Saved data entries
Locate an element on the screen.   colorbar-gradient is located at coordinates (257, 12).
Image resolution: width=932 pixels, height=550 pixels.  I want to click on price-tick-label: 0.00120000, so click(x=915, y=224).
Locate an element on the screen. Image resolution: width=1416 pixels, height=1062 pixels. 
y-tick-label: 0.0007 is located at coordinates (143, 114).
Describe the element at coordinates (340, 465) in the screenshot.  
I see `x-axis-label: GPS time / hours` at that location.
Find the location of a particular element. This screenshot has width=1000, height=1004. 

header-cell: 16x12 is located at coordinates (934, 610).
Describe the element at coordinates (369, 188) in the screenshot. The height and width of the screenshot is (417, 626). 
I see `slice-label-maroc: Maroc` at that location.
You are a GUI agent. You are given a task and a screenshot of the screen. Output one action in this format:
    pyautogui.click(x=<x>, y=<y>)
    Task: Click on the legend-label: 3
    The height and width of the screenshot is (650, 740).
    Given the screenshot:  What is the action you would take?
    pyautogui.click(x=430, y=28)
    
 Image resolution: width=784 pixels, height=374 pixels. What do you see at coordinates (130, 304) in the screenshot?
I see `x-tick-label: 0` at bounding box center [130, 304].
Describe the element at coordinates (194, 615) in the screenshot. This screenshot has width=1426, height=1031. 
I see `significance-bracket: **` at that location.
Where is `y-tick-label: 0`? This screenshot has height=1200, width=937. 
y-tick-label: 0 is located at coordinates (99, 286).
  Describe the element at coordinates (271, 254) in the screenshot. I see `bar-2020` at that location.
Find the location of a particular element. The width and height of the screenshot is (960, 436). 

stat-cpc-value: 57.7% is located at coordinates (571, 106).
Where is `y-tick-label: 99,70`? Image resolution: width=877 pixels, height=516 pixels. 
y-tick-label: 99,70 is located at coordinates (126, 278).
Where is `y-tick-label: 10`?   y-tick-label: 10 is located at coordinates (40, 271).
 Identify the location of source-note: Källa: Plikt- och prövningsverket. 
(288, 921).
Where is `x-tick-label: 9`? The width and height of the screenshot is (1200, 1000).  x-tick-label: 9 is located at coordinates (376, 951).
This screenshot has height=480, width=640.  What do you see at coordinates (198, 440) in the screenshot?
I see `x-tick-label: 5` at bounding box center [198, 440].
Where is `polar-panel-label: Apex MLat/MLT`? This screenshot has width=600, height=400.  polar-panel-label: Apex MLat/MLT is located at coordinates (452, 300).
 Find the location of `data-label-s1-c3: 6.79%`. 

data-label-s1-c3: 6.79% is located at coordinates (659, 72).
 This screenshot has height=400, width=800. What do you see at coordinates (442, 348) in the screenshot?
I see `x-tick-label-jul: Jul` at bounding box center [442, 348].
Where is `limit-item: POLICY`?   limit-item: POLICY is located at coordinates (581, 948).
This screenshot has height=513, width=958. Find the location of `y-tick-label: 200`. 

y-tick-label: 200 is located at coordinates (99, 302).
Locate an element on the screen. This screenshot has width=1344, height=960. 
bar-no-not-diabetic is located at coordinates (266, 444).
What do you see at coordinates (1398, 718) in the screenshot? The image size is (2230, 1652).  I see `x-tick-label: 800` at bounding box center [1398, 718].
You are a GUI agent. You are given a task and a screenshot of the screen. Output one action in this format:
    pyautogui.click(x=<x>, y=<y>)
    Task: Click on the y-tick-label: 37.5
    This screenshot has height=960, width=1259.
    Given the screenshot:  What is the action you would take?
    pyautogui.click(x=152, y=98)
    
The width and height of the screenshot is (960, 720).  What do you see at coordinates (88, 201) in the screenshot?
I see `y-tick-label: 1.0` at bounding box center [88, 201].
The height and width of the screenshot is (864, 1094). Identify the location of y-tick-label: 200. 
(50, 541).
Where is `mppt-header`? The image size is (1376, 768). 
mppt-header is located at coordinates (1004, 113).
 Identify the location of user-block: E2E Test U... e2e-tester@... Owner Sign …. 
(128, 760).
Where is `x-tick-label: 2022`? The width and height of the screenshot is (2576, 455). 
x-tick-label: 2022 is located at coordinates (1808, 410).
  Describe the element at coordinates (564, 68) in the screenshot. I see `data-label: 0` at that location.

| TASK DESCRIPTION |
Rewrite the stretch of data from the line containing "Describe the element at coordinates (340, 465)" through the line containing "header-cell: 16x12 is", swapping "screenshot" for "screen capture" and keeping everything else the same.

| PROBLEM SOLUTION |
Describe the element at coordinates (340, 465) in the screen capture.  
I see `x-axis-label: GPS time / hours` at that location.
Find the location of a particular element. This screen capture has width=1000, height=1004. 

header-cell: 16x12 is located at coordinates (934, 610).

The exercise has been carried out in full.